- _WHAT YOU WILL DO_
The entries that follow should be written out exactly.
INFORMATION GIVEN below:
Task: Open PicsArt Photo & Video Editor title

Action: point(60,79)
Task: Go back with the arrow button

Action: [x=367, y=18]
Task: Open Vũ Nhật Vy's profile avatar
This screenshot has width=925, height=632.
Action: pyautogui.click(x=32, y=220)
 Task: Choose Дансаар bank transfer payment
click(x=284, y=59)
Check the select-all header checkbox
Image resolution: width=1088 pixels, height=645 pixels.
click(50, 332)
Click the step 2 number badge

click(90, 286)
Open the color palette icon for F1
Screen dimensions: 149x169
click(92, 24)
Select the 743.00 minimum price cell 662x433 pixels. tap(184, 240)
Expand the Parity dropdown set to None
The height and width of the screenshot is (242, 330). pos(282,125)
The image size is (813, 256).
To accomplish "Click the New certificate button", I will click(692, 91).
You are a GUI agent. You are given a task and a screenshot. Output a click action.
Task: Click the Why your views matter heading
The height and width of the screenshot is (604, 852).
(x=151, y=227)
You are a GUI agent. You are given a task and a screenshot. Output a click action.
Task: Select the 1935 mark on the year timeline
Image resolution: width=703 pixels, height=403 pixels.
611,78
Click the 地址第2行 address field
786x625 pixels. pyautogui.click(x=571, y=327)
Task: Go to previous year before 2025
End of INFORMATION GIVEN.
- _RESPONSE TO THE EXERCISE_
Task: Open PicsArt Photo & Video Editor title

Action: point(60,79)
Task: Go back with the arrow button

Action: [x=367, y=18]
Task: Open Vũ Nhật Vy's profile avatar
This screenshot has width=925, height=632.
Action: pyautogui.click(x=32, y=220)
 Task: Choose Дансаар bank transfer payment
click(x=284, y=59)
Check the select-all header checkbox
Image resolution: width=1088 pixels, height=645 pixels.
click(50, 332)
Click the step 2 number badge

click(90, 286)
Open the color palette icon for F1
Screen dimensions: 149x169
click(92, 24)
Select the 743.00 minimum price cell 662x433 pixels. tap(184, 240)
Expand the Parity dropdown set to None
The height and width of the screenshot is (242, 330). pos(282,125)
The image size is (813, 256).
To accomplish "Click the New certificate button", I will click(692, 91).
You are a GUI agent. You are given a task and a screenshot. Output a click action.
Task: Click the Why your views matter heading
The height and width of the screenshot is (604, 852).
(x=151, y=227)
You are a GUI agent. You are given a task and a screenshot. Output a click action.
Task: Select the 1935 mark on the year timeline
Image resolution: width=703 pixels, height=403 pixels.
611,78
Click the 地址第2行 address field
786x625 pixels. pyautogui.click(x=571, y=327)
Task: Go to previous year before 2025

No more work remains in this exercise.